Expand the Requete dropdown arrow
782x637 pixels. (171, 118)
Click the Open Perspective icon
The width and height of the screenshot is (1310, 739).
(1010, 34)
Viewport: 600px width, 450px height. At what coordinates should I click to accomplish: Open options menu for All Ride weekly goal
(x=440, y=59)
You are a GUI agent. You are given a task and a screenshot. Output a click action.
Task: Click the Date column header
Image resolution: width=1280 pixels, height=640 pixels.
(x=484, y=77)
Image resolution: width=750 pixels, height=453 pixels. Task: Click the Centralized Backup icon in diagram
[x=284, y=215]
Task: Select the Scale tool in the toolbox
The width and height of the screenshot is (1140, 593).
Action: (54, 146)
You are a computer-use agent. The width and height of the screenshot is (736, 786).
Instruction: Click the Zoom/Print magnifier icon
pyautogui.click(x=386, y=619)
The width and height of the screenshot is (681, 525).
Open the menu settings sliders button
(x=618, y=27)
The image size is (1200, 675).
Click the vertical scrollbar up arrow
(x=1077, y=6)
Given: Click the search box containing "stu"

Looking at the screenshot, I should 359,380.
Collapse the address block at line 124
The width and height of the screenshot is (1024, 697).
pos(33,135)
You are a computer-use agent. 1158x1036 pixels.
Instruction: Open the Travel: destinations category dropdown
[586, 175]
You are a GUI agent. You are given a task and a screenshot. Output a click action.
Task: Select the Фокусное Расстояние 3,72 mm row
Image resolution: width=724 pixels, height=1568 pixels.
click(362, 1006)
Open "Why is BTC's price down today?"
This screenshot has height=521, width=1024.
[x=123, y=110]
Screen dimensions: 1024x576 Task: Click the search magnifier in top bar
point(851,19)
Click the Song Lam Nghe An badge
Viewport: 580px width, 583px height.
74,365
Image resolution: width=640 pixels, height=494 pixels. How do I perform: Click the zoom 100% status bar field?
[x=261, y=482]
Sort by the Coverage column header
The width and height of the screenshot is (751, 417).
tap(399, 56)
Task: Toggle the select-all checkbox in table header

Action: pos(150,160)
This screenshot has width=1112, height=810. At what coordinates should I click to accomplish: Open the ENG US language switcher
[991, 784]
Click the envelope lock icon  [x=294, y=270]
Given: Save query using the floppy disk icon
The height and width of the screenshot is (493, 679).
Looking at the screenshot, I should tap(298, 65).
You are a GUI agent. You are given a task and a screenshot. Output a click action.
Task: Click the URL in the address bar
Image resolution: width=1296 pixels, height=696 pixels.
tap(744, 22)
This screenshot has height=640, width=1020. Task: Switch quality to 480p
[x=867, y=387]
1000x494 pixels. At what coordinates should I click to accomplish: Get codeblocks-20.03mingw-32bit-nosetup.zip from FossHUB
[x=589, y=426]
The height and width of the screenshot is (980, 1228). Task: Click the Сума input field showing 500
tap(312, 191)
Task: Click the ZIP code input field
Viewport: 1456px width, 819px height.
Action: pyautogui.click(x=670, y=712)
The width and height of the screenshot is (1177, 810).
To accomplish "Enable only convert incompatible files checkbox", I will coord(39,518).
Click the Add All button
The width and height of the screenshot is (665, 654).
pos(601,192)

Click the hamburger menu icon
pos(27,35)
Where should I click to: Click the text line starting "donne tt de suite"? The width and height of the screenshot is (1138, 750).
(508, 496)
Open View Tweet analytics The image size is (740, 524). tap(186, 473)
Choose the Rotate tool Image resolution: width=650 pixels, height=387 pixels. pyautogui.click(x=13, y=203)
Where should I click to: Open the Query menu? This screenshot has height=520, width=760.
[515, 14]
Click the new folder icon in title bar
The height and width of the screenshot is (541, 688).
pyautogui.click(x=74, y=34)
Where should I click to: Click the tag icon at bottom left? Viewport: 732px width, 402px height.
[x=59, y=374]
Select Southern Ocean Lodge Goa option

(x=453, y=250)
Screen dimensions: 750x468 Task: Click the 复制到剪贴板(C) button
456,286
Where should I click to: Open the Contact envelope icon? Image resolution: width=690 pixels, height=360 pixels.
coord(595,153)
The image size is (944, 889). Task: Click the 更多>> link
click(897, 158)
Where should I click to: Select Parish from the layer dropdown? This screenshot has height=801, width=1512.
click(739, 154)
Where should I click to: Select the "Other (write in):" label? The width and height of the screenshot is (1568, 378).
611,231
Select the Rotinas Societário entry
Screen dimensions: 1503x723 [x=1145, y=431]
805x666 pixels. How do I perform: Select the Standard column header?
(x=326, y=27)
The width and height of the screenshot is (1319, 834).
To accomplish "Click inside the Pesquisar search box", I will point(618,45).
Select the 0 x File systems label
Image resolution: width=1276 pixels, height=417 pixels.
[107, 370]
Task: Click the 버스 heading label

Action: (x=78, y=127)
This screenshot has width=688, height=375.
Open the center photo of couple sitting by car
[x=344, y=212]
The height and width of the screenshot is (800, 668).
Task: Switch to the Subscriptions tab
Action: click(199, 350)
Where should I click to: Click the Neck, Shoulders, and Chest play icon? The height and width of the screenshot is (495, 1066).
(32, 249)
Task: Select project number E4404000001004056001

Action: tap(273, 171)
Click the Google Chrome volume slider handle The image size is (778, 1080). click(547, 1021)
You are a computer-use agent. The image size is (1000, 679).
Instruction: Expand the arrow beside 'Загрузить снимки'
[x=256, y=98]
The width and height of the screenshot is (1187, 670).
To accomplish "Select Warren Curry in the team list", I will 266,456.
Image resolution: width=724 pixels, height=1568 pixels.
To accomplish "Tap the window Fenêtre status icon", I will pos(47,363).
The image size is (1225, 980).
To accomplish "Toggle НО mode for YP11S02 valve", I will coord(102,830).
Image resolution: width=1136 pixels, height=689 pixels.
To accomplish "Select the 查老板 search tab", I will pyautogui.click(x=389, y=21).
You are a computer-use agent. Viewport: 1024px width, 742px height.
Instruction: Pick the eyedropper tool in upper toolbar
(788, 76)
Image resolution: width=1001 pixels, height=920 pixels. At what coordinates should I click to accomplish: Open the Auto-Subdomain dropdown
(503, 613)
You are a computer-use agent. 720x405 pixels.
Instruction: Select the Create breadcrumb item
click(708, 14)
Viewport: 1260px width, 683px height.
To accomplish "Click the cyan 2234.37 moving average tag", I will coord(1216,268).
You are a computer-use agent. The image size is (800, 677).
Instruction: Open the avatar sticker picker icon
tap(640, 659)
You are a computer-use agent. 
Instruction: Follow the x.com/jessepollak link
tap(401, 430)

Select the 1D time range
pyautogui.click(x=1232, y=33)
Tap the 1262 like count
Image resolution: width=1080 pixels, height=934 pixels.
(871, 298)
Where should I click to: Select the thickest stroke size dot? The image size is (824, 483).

# # # # # # #

**PROBLEM:** Please repeat the listing word for word.

**SOLUTION TO THIS EXERCISE:**
Expand the Requete dropdown arrow
782x637 pixels. (171, 118)
Click the Open Perspective icon
The width and height of the screenshot is (1310, 739).
(1010, 34)
Viewport: 600px width, 450px height. At what coordinates should I click to accomplish: Open options menu for All Ride weekly goal
(x=440, y=59)
You are a GUI agent. You are given a task and a screenshot. Output a click action.
Task: Click the Date column header
Image resolution: width=1280 pixels, height=640 pixels.
(x=484, y=77)
Image resolution: width=750 pixels, height=453 pixels. Task: Click the Centralized Backup icon in diagram
[x=284, y=215]
Task: Select the Scale tool in the toolbox
The width and height of the screenshot is (1140, 593).
Action: (54, 146)
You are a computer-use agent. The width and height of the screenshot is (736, 786).
Instruction: Click the Zoom/Print magnifier icon
pyautogui.click(x=386, y=619)
The width and height of the screenshot is (681, 525).
Open the menu settings sliders button
(x=618, y=27)
The image size is (1200, 675).
Click the vertical scrollbar up arrow
(x=1077, y=6)
Given: Click the search box containing "stu"

Looking at the screenshot, I should 359,380.
Collapse the address block at line 124
The width and height of the screenshot is (1024, 697).
pos(33,135)
You are a computer-use agent. 1158x1036 pixels.
Instruction: Open the Travel: destinations category dropdown
[586, 175]
You are a GUI agent. You are given a task and a screenshot. Output a click action.
Task: Select the Фокусное Расстояние 3,72 mm row
Image resolution: width=724 pixels, height=1568 pixels.
click(362, 1006)
Open "Why is BTC's price down today?"
This screenshot has height=521, width=1024.
[x=123, y=110]
Screen dimensions: 1024x576 Task: Click the search magnifier in top bar
point(851,19)
Click the Song Lam Nghe An badge
Viewport: 580px width, 583px height.
74,365
Image resolution: width=640 pixels, height=494 pixels. How do I perform: Click the zoom 100% status bar field?
[x=261, y=482]
Sort by the Coverage column header
The width and height of the screenshot is (751, 417).
tap(399, 56)
Task: Toggle the select-all checkbox in table header

Action: pos(150,160)
This screenshot has width=1112, height=810. At what coordinates should I click to accomplish: Open the ENG US language switcher
[991, 784]
Click the envelope lock icon  [x=294, y=270]
Given: Save query using the floppy disk icon
The height and width of the screenshot is (493, 679).
Looking at the screenshot, I should tap(298, 65).
You are a GUI agent. You are given a task and a screenshot. Output a click action.
Task: Click the URL in the address bar
Image resolution: width=1296 pixels, height=696 pixels.
tap(744, 22)
This screenshot has height=640, width=1020. Task: Switch quality to 480p
[x=867, y=387]
1000x494 pixels. At what coordinates should I click to accomplish: Get codeblocks-20.03mingw-32bit-nosetup.zip from FossHUB
[x=589, y=426]
The height and width of the screenshot is (980, 1228). Task: Click the Сума input field showing 500
tap(312, 191)
Task: Click the ZIP code input field
Viewport: 1456px width, 819px height.
Action: pyautogui.click(x=670, y=712)
The width and height of the screenshot is (1177, 810).
To accomplish "Enable only convert incompatible files checkbox", I will coord(39,518).
Click the Add All button
The width and height of the screenshot is (665, 654).
pos(601,192)

Click the hamburger menu icon
pos(27,35)
Where should I click to: Click the text line starting "donne tt de suite"? The width and height of the screenshot is (1138, 750).
(508, 496)
Open View Tweet analytics The image size is (740, 524). tap(186, 473)
Choose the Rotate tool Image resolution: width=650 pixels, height=387 pixels. pyautogui.click(x=13, y=203)
Where should I click to: Open the Query menu? This screenshot has height=520, width=760.
[515, 14]
Click the new folder icon in title bar
The height and width of the screenshot is (541, 688).
pyautogui.click(x=74, y=34)
Where should I click to: Click the tag icon at bottom left? Viewport: 732px width, 402px height.
[x=59, y=374]
Select Southern Ocean Lodge Goa option

(x=453, y=250)
Screen dimensions: 750x468 Task: Click the 复制到剪贴板(C) button
456,286
Where should I click to: Open the Contact envelope icon? Image resolution: width=690 pixels, height=360 pixels.
coord(595,153)
The image size is (944, 889). Task: Click the 更多>> link
click(897, 158)
Where should I click to: Select Parish from the layer dropdown? This screenshot has height=801, width=1512.
click(739, 154)
Where should I click to: Select the "Other (write in):" label? The width and height of the screenshot is (1568, 378).
611,231
Select the Rotinas Societário entry
Screen dimensions: 1503x723 [x=1145, y=431]
805x666 pixels. How do I perform: Select the Standard column header?
(x=326, y=27)
The width and height of the screenshot is (1319, 834).
To accomplish "Click inside the Pesquisar search box", I will point(618,45).
Select the 0 x File systems label
Image resolution: width=1276 pixels, height=417 pixels.
[107, 370]
Task: Click the 버스 heading label

Action: (x=78, y=127)
This screenshot has width=688, height=375.
Open the center photo of couple sitting by car
[x=344, y=212]
The height and width of the screenshot is (800, 668).
Task: Switch to the Subscriptions tab
Action: click(199, 350)
Where should I click to: Click the Neck, Shoulders, and Chest play icon? The height and width of the screenshot is (495, 1066).
(32, 249)
Task: Select project number E4404000001004056001

Action: tap(273, 171)
Click the Google Chrome volume slider handle The image size is (778, 1080). click(547, 1021)
You are a computer-use agent. The image size is (1000, 679).
Instruction: Expand the arrow beside 'Загрузить снимки'
[x=256, y=98]
The width and height of the screenshot is (1187, 670).
To accomplish "Select Warren Curry in the team list", I will 266,456.
Image resolution: width=724 pixels, height=1568 pixels.
To accomplish "Tap the window Fenêtre status icon", I will pos(47,363).
The image size is (1225, 980).
To accomplish "Toggle НО mode for YP11S02 valve", I will coord(102,830).
Image resolution: width=1136 pixels, height=689 pixels.
To accomplish "Select the 查老板 search tab", I will pyautogui.click(x=389, y=21).
You are a computer-use agent. Viewport: 1024px width, 742px height.
Instruction: Pick the eyedropper tool in upper toolbar
(788, 76)
Image resolution: width=1001 pixels, height=920 pixels. At what coordinates should I click to accomplish: Open the Auto-Subdomain dropdown
(503, 613)
You are a computer-use agent. 720x405 pixels.
Instruction: Select the Create breadcrumb item
click(708, 14)
Viewport: 1260px width, 683px height.
To accomplish "Click the cyan 2234.37 moving average tag", I will coord(1216,268).
You are a computer-use agent. The image size is (800, 677).
Instruction: Open the avatar sticker picker icon
tap(640, 659)
You are a computer-use agent. 
Instruction: Follow the x.com/jessepollak link
tap(401, 430)

Select the 1D time range
pyautogui.click(x=1232, y=33)
Tap the 1262 like count
Image resolution: width=1080 pixels, height=934 pixels.
(871, 298)
Where should I click to: Select the thickest stroke size dot? The image size is (824, 483).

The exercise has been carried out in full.